__Tugas Tertulis__.
**A)** Tampilkan kembali bagian teks tentang filsafat pendidikan yang dibuka dengan kata-kata berisi "Imam Barnadib" dan ditutup dengan "yang lebih baik.", tanpa mengubah apa pun.
**B)** Jawab pertanyaan berikut berdasarkan teks tentang filsafat pendidikan, masing-masing pada barisnya sendiri dengan tanda yang sama.
(i) Menurut John Dewey, filsafat merupakan apa?
(ii) Brubacher disebut sebagai ahli filsafat pendidikan dari negara mana?
(iii) Ada berapa disiplin ilmu yang membantu filsafat pendidikan untuk menyelesaikan permasalahan kependidikan?
**C)** Lanjutkan teks tentang filsafat pendidikan mulai dari titik terakhir yang ditampilkan.

A.
Pengertian
Filsafat Pendidikan
Filsafat
pendidikan adalah bagian dari Ilmu Filsafat, maka dalam mempelajari filsafat
ini perlu memahami lebih dahulu tentang pengertian filsafat terutama dalam
hubungannya dengan masalah pendidikan. Berikut ini dikemukakan pengertian
filsafat dalam kaitannya dengan pendidikan oleh beberapa ahli.
1.
John
Dewey
Filsafat merupakan teori umum dari pendidikan, landasan dari semua pemikiran
mengenai pendidikan.
2.
Prof.
Imam Barnadib
Filsafat pendidikan adalah ilmu pendidikan yang bersendikan
filsafat atau filsafat yang diterapkan dalam usaha pemikiran dan pemecahan
masalah pendidikan.
3.
Van
Cleve Morris
Morris menyatakan, “secara ringkas kita mengatakan bahwa pendidikan
adalah studi filosofis, karena pada dasarnya bukan alat sosial semata untuk
mengalihkan cara hidup secara menyeluruh kepada setiap generasi, tetapi juga
menjadi agen (lembaga) yang melayani hati nurani masyarakat dalam perjuangan
mencapai hari depan yang lebih baik.
4.
John
S. Brubacher
Brubacher, ahli filsafat pendidikan Amerika, berpendapat bahwa “ada
pendapat yang menyatakan tidak ada filsafat pendidikan sama sekali. Menganggap
filsafat yang berpredikat pendidikan, sebenarnya seperti menaruh sebuah kereta
di depan seekor kuda. Filsafat dipandang sebagai bunga, bukan sebagai akar tunggang
pendidikan. Pendapat lainnya menyatakan bahwa filsafat pendidikan itu dapat
berdiri sendiri secara bebas. Ia memperoleh keuntungan karena punya kaitan
dengan filsafat umum, meskipun kaitan demikian tidak penting. Oleh karenanya
ada pendapat yang menyatakan bahwa telah erjadi perpaduan antara pandangan
filosofis dengan filsafat pendidikan. Oleh karenanya filsafat diartikan sebagai
teori pendidikan dalam segala tahap”.
Dengan demikian, filsafat pendidikan pada dasarnya merupakan
penerapan suatu analisis filosofis terhadap lapangan pendidikan. Oleh karena
ada kaitan dengan pendidikan, filsafat diartikan sebagai teori pendidikan
dengan segala tingkat. Untuk menyelesaikan permasalahan kependidikan, ada tiga
disiplin ilmu yang membantu filsafat pendidikan, yaitu:
1.

Baris Data

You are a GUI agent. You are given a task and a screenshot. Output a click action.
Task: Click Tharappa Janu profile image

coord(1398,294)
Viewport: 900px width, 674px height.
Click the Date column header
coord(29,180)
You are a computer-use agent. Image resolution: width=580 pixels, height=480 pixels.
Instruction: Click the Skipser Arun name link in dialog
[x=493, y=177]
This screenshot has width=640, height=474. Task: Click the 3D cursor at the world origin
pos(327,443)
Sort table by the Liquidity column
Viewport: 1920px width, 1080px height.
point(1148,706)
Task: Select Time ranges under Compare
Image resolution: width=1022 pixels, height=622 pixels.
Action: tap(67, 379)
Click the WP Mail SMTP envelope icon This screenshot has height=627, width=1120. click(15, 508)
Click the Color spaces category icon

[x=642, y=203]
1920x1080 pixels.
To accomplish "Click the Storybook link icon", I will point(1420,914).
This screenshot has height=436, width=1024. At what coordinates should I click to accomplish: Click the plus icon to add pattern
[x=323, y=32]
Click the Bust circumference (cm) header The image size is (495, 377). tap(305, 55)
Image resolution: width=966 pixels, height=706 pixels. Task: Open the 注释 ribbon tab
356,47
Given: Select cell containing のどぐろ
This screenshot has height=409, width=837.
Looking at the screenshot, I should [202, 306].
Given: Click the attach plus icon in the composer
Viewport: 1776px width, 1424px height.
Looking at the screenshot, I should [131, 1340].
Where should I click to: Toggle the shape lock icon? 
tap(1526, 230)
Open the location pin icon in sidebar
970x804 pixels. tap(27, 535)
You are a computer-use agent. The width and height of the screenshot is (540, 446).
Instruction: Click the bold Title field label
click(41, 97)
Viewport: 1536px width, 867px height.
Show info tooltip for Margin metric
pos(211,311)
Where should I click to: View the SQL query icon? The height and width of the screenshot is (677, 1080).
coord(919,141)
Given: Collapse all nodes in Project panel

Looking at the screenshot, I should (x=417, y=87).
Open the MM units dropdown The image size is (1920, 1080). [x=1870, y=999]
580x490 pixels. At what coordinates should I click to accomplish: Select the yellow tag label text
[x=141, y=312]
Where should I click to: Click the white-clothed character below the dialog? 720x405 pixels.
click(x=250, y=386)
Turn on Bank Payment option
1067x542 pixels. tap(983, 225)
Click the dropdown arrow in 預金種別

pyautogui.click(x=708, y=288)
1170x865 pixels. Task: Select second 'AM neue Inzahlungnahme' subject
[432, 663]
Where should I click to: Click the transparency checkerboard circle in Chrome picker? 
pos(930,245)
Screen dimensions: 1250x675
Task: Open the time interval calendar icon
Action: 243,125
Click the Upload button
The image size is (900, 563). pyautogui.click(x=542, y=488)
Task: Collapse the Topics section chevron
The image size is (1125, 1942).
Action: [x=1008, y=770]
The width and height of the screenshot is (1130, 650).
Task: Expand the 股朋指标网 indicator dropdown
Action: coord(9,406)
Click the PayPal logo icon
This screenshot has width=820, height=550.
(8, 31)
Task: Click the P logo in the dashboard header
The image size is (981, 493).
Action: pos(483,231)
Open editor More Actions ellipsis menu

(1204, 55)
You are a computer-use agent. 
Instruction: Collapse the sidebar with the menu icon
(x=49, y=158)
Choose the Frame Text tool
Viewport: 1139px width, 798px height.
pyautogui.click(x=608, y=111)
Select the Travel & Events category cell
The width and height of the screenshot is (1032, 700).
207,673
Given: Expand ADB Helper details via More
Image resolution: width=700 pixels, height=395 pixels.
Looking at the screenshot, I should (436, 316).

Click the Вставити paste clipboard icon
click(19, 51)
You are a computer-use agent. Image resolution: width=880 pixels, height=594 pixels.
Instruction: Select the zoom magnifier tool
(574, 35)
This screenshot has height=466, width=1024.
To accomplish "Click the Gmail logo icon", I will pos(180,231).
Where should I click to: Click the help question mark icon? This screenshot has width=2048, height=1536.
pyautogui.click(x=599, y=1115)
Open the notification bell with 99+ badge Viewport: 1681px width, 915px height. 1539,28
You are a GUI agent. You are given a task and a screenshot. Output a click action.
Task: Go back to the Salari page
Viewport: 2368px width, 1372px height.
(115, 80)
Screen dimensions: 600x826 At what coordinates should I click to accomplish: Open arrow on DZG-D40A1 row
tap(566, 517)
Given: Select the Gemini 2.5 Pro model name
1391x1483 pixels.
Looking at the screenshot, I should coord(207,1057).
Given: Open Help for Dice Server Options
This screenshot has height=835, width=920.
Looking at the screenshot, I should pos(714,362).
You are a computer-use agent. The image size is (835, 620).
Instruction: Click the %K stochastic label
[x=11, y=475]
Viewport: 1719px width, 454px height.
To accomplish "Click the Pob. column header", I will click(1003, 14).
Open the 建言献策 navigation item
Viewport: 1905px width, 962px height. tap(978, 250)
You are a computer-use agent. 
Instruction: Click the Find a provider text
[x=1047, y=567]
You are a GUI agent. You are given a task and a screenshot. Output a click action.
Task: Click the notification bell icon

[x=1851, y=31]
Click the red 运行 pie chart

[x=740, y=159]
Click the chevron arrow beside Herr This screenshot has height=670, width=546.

__Jawaban Tiap Tugas__.
**A)**
Imam Barnadib
Filsafat pendidikan adalah ilmu pendidikan yang bersendikan
filsafat atau filsafat yang diterapkan dalam usaha pemikiran dan pemecahan
masalah pendidikan.
3.
Van
Cleve Morris
Morris menyatakan, “secara ringkas kita mengatakan bahwa pendidikan
adalah studi filosofis, karena pada dasarnya bukan alat sosial semata untuk
mengalihkan cara hidup secara menyeluruh kepada setiap generasi, tetapi juga
menjadi agen (lembaga) yang melayani hati nurani masyarakat dalam perjuangan
mencapai hari depan yang lebih baik.

**B)**
(i) Filsafat merupakan teori umum dari pendidikan, landasan dari semua pemikiran mengenai pendidikan.
(ii) Amerika.
(iii) Tiga.

**C)**
Etika
atau teori tentang nilai
2.
Teori
ilmu pengetahuan atau epistimologi
3.
Teori
tentang realitas atau kenyataan dan yang ada dibalik kenyataan, yang disebut
metafisika
B.
Hubungan
Filsafat dan Pendidikan
Filsafat
memberi dasar-dasar dan nilai-nilai yang sifatnya das Sollen
(yang seharusnya), sedangkan pendidikan mengimplementasikan dasar-dasar
tersebut, tetapi juga memberi masukan dari realita terhadap pemikiran ideal
pendidikan dan manusia. Jadi, ada timbal balik di antara keduanya.
1.
Hubungan
keharusan
Berfilsafat berarti mencari nilai-nilai ideal (cita-cita) yang
lebih baik, sedangkan pendidikan mengaktualisasikan nilai-nilai ini dalam
kehidupan manusia. Pendidikan bertindak mencari arah yang terbaik, dengan
berbekal teori-teori pendidikan yang diberikan antara lain oleh pemikiran
filsafat.
2.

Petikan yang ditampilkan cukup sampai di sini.